**WORK TASK**
Below is a set of entries. Print the line that contains "Screen dimensions: 995x592" and every later line word for word, through the final one.

═════ DATA FOR THIS TASK

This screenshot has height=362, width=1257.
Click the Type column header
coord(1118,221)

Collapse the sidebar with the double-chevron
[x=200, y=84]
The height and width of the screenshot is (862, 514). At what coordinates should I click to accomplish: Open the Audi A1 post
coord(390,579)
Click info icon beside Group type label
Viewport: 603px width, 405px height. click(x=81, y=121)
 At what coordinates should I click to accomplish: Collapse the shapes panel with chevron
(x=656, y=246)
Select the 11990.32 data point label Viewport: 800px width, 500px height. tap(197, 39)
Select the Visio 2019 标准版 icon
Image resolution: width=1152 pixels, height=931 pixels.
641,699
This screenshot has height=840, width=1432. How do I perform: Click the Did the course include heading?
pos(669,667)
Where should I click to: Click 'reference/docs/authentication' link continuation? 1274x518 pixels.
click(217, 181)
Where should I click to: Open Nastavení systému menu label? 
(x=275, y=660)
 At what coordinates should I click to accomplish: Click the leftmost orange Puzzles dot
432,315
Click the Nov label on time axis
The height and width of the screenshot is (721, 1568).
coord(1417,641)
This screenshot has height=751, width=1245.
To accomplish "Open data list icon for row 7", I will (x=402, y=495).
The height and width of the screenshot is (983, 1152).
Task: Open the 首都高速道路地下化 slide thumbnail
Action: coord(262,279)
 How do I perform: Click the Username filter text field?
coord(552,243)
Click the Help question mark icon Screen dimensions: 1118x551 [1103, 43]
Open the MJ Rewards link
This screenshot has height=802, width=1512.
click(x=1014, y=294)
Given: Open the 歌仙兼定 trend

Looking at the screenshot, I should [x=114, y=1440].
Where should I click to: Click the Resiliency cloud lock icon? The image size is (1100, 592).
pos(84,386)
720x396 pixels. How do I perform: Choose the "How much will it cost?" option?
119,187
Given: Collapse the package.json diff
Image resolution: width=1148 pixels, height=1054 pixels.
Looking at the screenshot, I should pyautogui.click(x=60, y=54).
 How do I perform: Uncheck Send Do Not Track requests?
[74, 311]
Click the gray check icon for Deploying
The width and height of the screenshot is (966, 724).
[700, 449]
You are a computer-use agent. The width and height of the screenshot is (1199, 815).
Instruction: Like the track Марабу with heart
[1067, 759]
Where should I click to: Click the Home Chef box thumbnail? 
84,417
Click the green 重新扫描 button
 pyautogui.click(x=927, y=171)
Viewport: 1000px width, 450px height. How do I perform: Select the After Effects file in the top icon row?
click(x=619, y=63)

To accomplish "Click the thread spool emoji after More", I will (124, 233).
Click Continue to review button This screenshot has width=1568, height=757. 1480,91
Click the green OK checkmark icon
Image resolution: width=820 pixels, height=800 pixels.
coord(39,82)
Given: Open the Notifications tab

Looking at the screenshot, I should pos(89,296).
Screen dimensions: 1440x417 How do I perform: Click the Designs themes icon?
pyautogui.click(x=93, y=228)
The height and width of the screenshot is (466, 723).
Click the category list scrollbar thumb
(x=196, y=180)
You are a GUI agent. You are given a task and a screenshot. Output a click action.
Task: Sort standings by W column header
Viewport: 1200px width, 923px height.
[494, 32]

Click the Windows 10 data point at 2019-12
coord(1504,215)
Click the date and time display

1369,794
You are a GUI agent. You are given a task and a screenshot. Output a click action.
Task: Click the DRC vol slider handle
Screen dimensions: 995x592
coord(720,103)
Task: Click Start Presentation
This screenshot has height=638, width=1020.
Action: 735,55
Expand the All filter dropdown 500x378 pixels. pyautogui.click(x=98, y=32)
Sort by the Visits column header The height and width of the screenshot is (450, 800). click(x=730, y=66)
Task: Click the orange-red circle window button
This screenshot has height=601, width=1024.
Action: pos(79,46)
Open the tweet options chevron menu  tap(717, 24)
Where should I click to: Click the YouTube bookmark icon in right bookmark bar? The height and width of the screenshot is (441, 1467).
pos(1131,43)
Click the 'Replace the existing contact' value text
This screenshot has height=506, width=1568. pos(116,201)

══════════

**YOUR SOLUTION**
Screen dimensions: 995x592
coord(720,103)
Task: Click Start Presentation
This screenshot has height=638, width=1020.
Action: 735,55
Expand the All filter dropdown 500x378 pixels. pyautogui.click(x=98, y=32)
Sort by the Visits column header The height and width of the screenshot is (450, 800). click(x=730, y=66)
Task: Click the orange-red circle window button
This screenshot has height=601, width=1024.
Action: pos(79,46)
Open the tweet options chevron menu  tap(717, 24)
Where should I click to: Click the YouTube bookmark icon in right bookmark bar? The height and width of the screenshot is (441, 1467).
pos(1131,43)
Click the 'Replace the existing contact' value text
This screenshot has height=506, width=1568. pos(116,201)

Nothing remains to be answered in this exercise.